Go online, call up the name of a company, business, organization, issue, country or team and you got what you wanted. For 5+ years, that search includes Google. “Just Google it” is the phrase.
Not for everyone though. Some of us still try to find an answer ourselves.
Two weeks ago, a friend of mine talked about some player on the Denver Nuggets who had played basketball at Marquette University. He recently scored over 50 points in a game with the Nuggets. His first name was Jamal.
I know some basketball, and so does he. He couldn’t remember the last name. I started naming names of Marquette U players in the NBA – Jimmy Butler, Jae Crowder, Dwayne Wade. I knew none of them was the guy his memory bank was searching for, but also recognize that if you jog someone with names it will often trigger the right memory. This didn’t work.
We stretched, batted around names, grew increasingly frustrated. I told him to stop thinking about it and the name would come to him. He probably was ready to Google it.
“I’ll go find the answer,” I said, getting up and heading over to four of my trusty sources at the workout facility, my ever-present investigative journalistic skills pulsing. “I’ll show him.”
You can usually tell if someone has played basketball by their build, the tee shirt he or she wears while exercising or the conversations you overhear them having with others in the gym. I strolled over to the first of the candidates who appeared likely to help. He had ear buds in. After posing the question, “Do you know that guy on the Nuggets who recently scored over 50 points who came from Marquette,” he looked at me blankly, shook his head and went back to pounding weights.

+-------+

Apply what you read -
A - Rewrite the paragraph beginning "I know some basketball" from the text about the forgotten basketball player more briefly, keeping its main facts.
B - Continue the text about the forgotten basketball player, picking up after its final sentence.
You can complete the tasks here without the data that follows.

Supplied material -
+-------+

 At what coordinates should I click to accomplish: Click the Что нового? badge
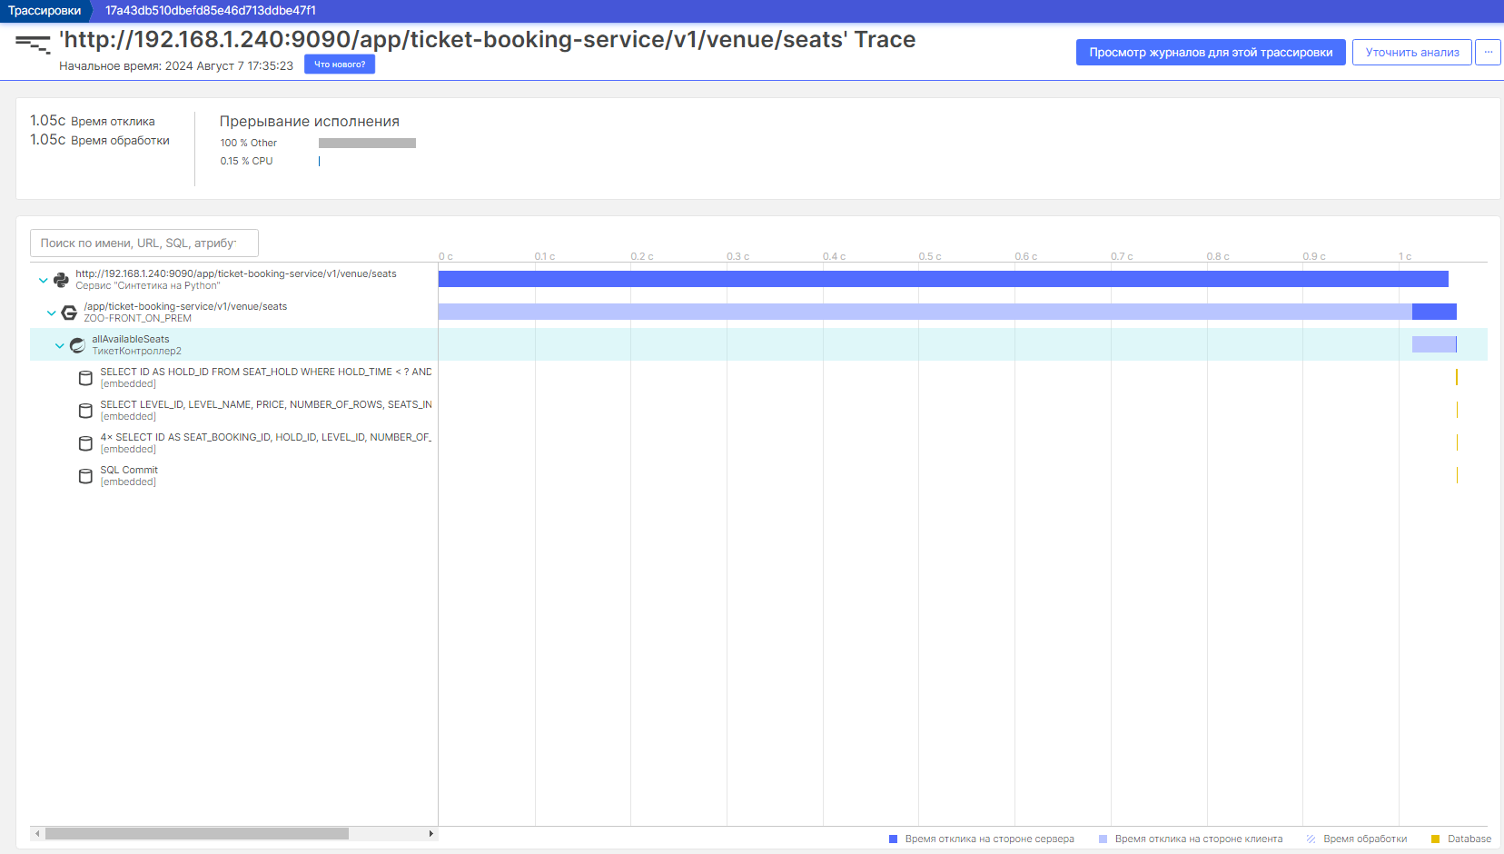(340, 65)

+-------+

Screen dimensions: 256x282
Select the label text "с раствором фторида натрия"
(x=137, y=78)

+-------+

Your responses -
A - I know some basketball, and so does he, but he couldn't recall the last name. I listed Marquette players in the NBA (Jimmy Butler, Jae Crowder, Dwayne Wade), knowing none was the one but hoping the names would jog his memory. It didn't work.

B -
The second guy was a dead lifter, probably trying to increase his vertical jump. He, too, had to pull the ear buds out before looking at me like I’d just arrived from the planet Uranus, added 25 pounds to each side of the bar and began squatting again.
The third guy threw some names out there, played along, but he, too, didn’t know. Finally, I walked over to the corner lifting area to talk to the fourth guy, a newcomer to the facility in his early 20’s who consistently discussed basketball. He pulled his buds out, listened patiently, said he didn’t know, and then, “I’ll Google it.”
Before I knew it, he had the answer: Jamal Murray. It was nice to come back to my buddy with the name, but disturbing we had to go the Google route. I like to think that there was enough personal knowledge in the gym to find the answer, but we did all have to get to our jobs at some point.
I thanked him, headed back over to my friend, and gave him the name: “Jamal Murray, but he didn’t play college ball at Marquette. He played at Kentucky.”